Saul coughed, then squealed over the monitor. "I have to go, Pop, Saul's awake."
"You're spoiling that boy, Cara."
"That's right." She hung up.
Clara ran up the stairs and picked Saul up, amazed still, amazed again, eternally amazed by his being and body. He smelled sweetly fecal and as she changed his diaper she reflected that there was nothing quite as lovely as a baby's bottom. She picked him up and squeezed him a little too hard, because she loved him a little too much. Talk to your baby, the books advised. "Hi, Baby," Clara said. Saul murgled and drooled. She noshed his neck, making mmm noises, absorbing the ecstasy of moist, warm, living skin.
The teakettle whistled in the kitchen and she went to the top of the steps. Clara's right leg buckled ever so slightly and she pitched forward, silently, off the top tread. There was no fear in her as she recognized the dream feeling in her stomach, the onerous weightfulness of her limbs, the inevitable downward pull of her catapulting body, but she did feel a slight annoyance that she had never considered the stairs a danger.

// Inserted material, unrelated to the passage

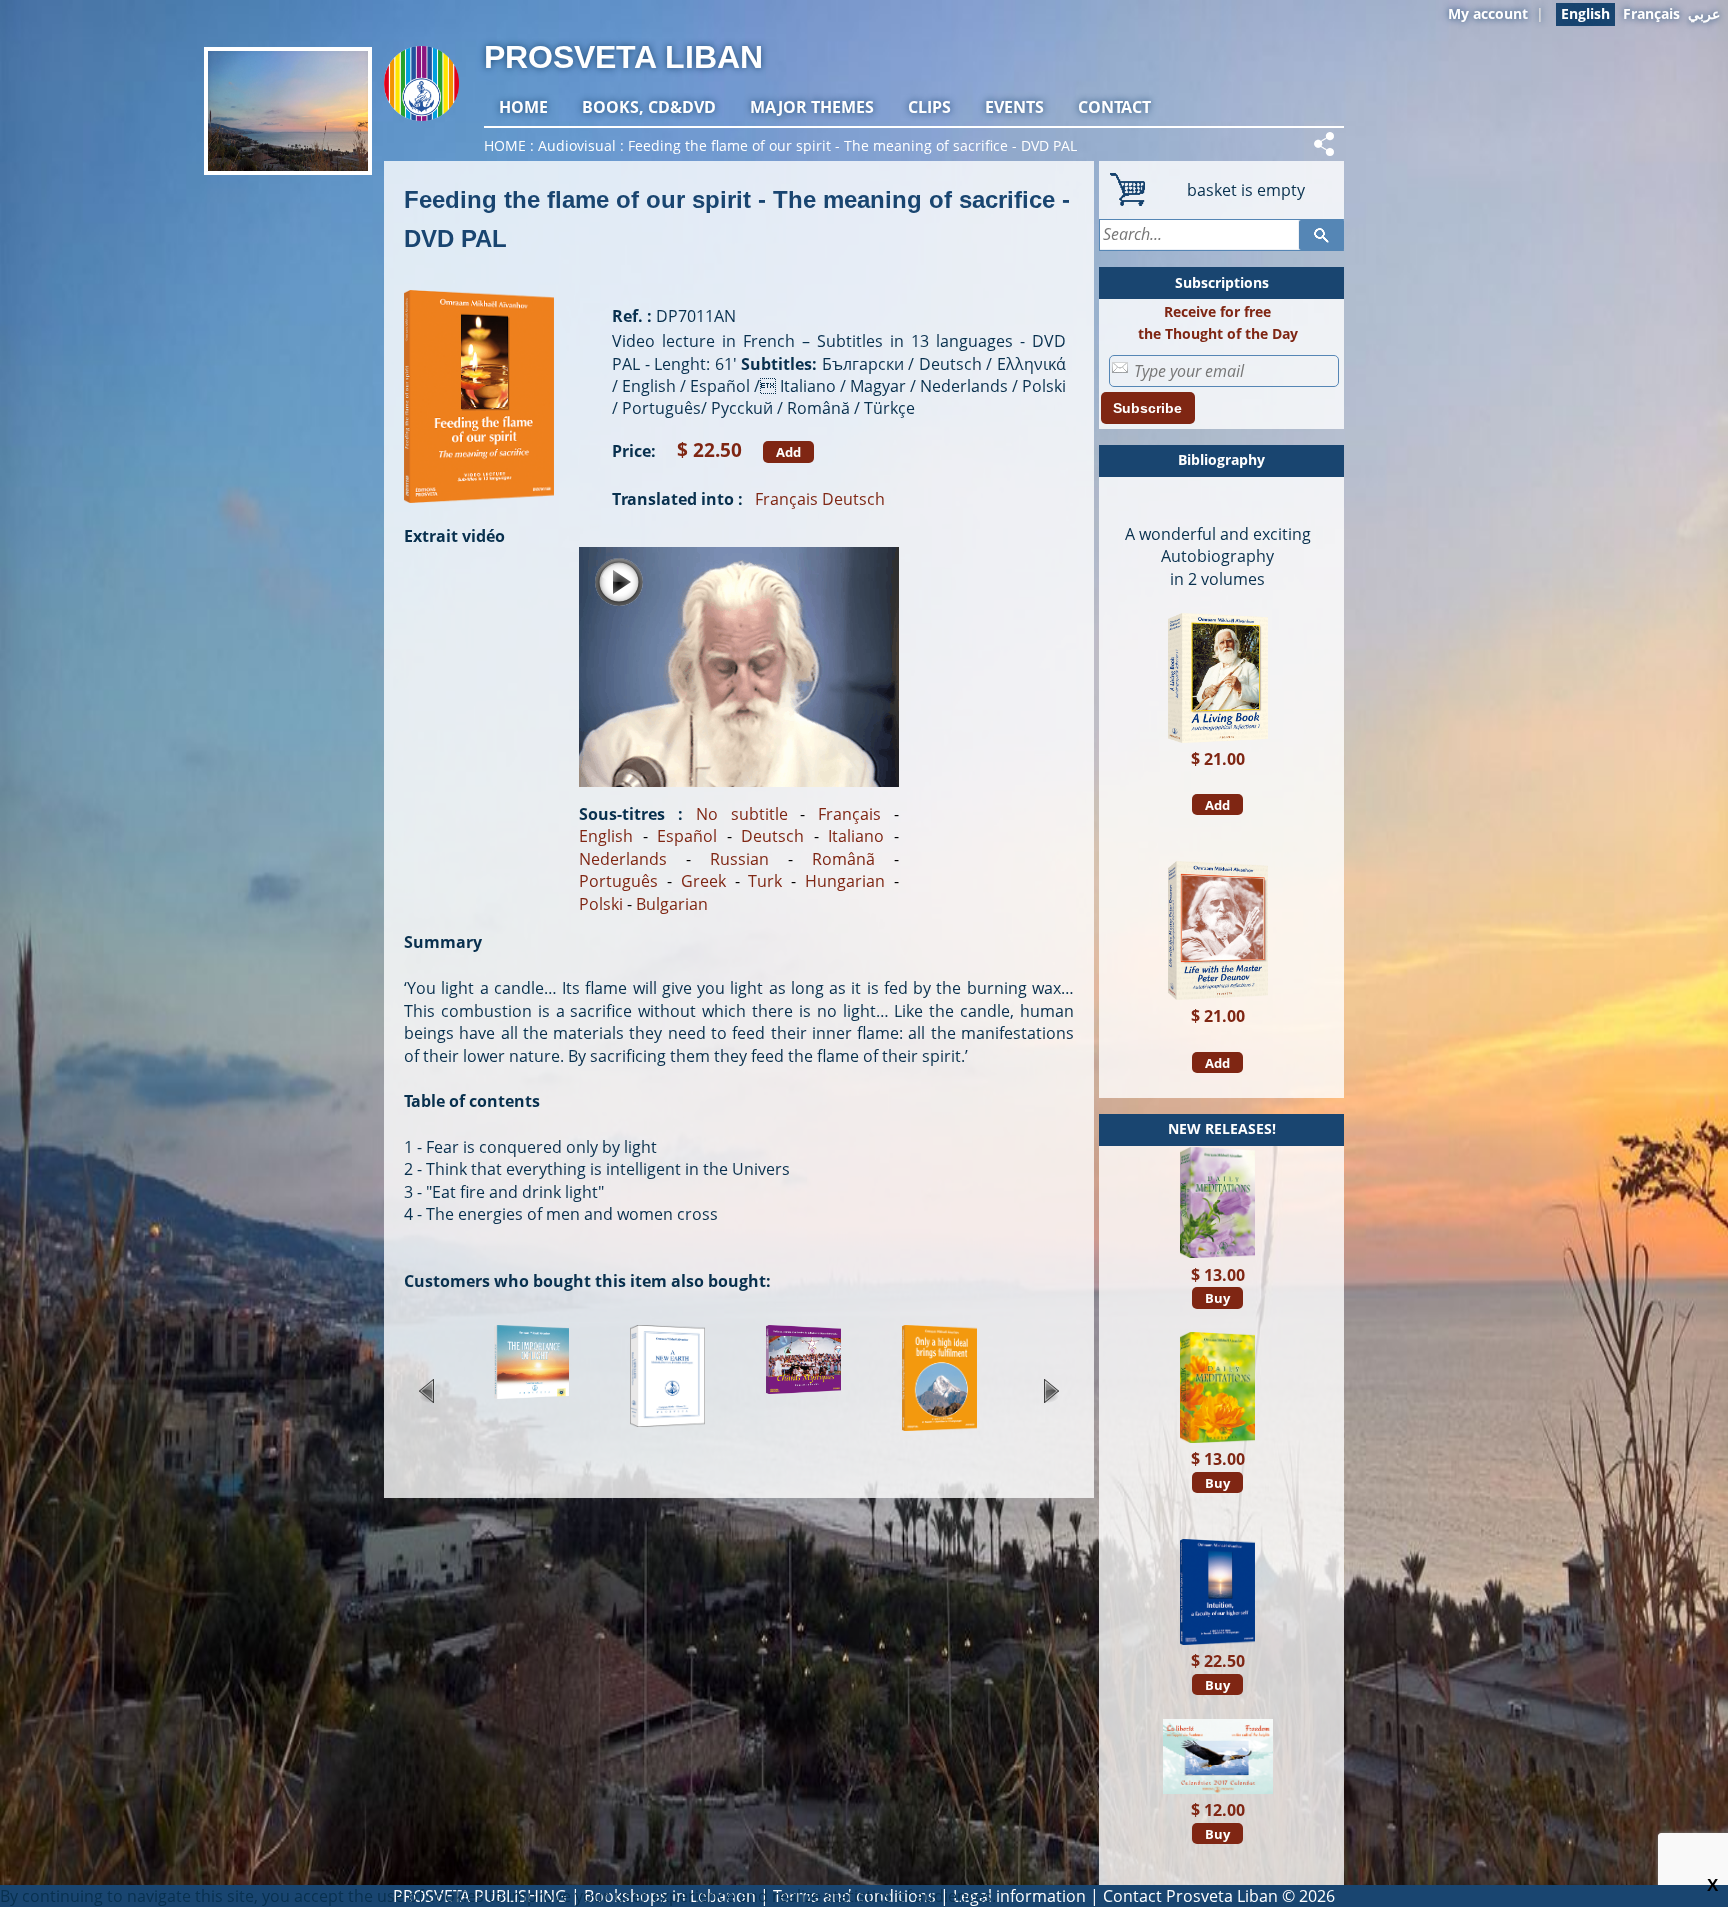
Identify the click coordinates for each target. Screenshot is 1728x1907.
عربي (1704, 13)
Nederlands (623, 859)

Ray won't find me for hours, she thought as the useless bannister passed by and she lost contact with anything solid. Would she smack Saul's soft skull on the hardwood floor and kill him outright, or just break every tiny bone in his slender body?
Clara rolled her shoulder under her so as not to land on Saul and add insult to injury. Surprised that she was allowed control of anything anymore, she tightened her right arm around the baby so that even when her flailing left arm grabbed at a baluster, Saul miraculously remained in her arms. Her momentum was too great to maintain her grip, but she was able to swing her feet in front of her, noting with mortification that she was wearing one navy blue and one black sock.
Clara continued the fall on her back, feet first, jogged rudely the rest of the way by each tread and riser, her backbone connecting with every sharp edge, until she landed thump on her bottom at the foot of the stairs. Saul lay loosely against her chest. She gently leaned the motionless child away from her, trying to recall the fall exactly to better know the nature of his injuries.
Saul eyed her expectantly, raised one eyebrow, then nonchalantly hiccuped. Contemplating the sharp hotness of her scrapes and bruises, Clara wiggled her toes to ferret out further damage, but found none. Then she began to laugh.